とくに重要なのが「評価額の固定」です。例えば、株価が高いタイミングで株式を贈与した場合、その後に評価額が下がっても、相続税の計算では贈与時の評価額が使用されます。そのため、制度の利用前に株価対策も検討する必要があります。
暦年贈与との比較
日本の贈与税には2種類あります。
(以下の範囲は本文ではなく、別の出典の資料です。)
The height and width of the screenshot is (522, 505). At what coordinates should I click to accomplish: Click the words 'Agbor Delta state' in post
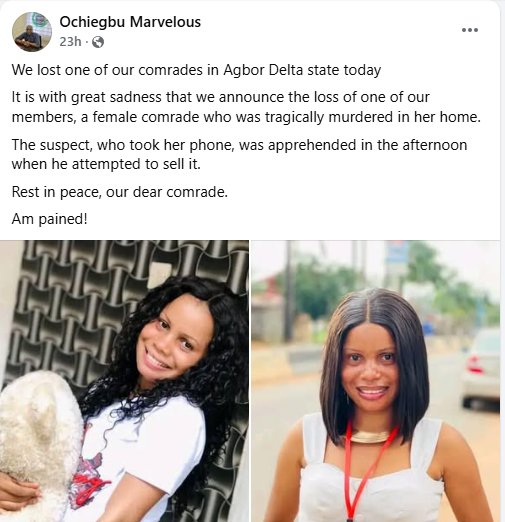click(281, 70)
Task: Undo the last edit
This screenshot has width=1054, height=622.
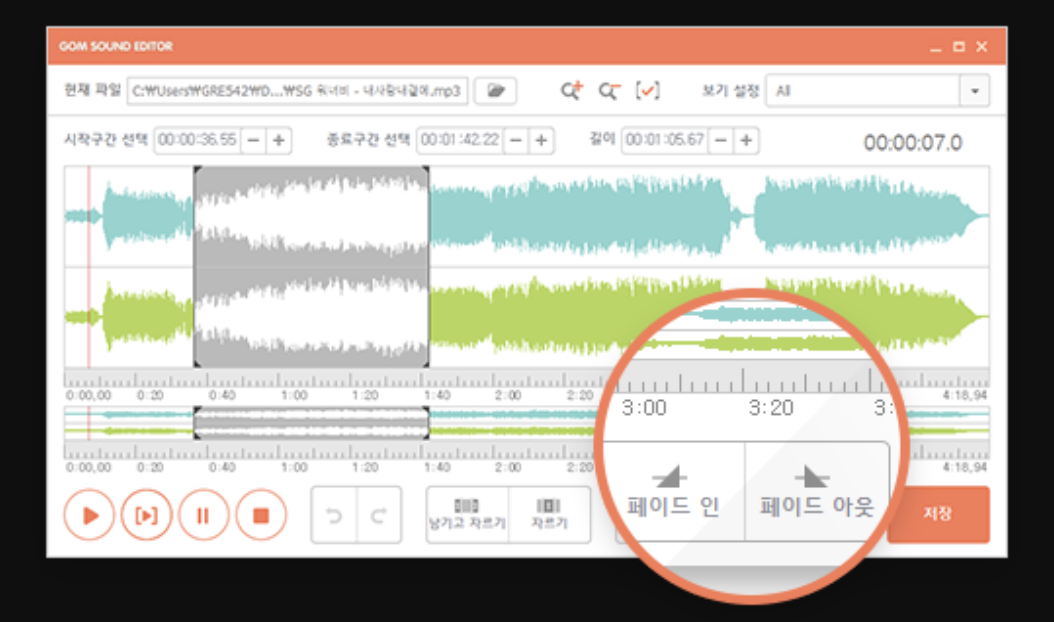Action: (333, 514)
暦年贈与との違いを理解して、相続時精算課税制度を正しく活用しましょう。
| 項目 | 暦年贈与 | 相続時精算課税制度 |
| 非課税枠 | 年間110万円まで | 2500万円+年間110万円 |
| 税率 | 累進課税(最大55%) | 一律20% |
| 相続時の扱い |
相続前7年以内の贈与は加算 |
すべて加算 / 評価額は贈与時で固定 |
| 選択の自由度 | 年ごとの利用可・撤回も可能 | 一度選ぶと暦年には戻れない |
| 手続き | 特別な届出不要 | 初回のみ届出必要 (以降は簡便) |
| 主なメリット | 自由度が高く少額を無税で渡せる | 高額贈与が可能 / 早期の経営権集中 |
| 主なリスク | 相続税対策としての効果は限定的 | 株価が高いと税負担が重くなる恐れ |
株価対策と合わせて検討することが重要
相続時精算課税制度を活用する際は、贈与前の株価対策も重要です。例えば、出資を受けて新株を発行すると発行済株式数が増え、1株当たりの評価額が下がる場合があります。評価額を抑えた状態で贈与できれば、将来的な税負担の軽減につながる可能性があります。
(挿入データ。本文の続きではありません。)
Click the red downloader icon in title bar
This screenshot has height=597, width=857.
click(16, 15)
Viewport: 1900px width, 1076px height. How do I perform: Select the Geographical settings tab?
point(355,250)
ただし、すべての法人に適した方法ではありません。法人の規模や経営方針に応じて、専門家へ相談しながら検討することが大切です。
活用事例
果樹農家のH社は、後継者である息子への株式承継を計画していました。しかし、株価が高く、そのまま贈与すると大きな税負担が発生する状況でした。
そこで、株価対策を行なったうえで相続時精算課税制度を利用し、株式を贈与しました。
その結果、税負担を抑えながら後継者への承継を進めることができ、将来の相続に向けた準備も進められました。
まとめ
相続時精算課税制度は、農業法人の事業承継において後継者へ早期に経営権を移転できる有効な制度です。
一方で、贈与時の評価額が固定されるなどの注意点もあります。制度を活用する際は、株価対策や将来の相続まで見据えた計画が重要です。
事業承継は経営の未来を左右する大切な取り組みです。税理士などの専門家と相談しながら、自社に合った承継方法を検討しましょう。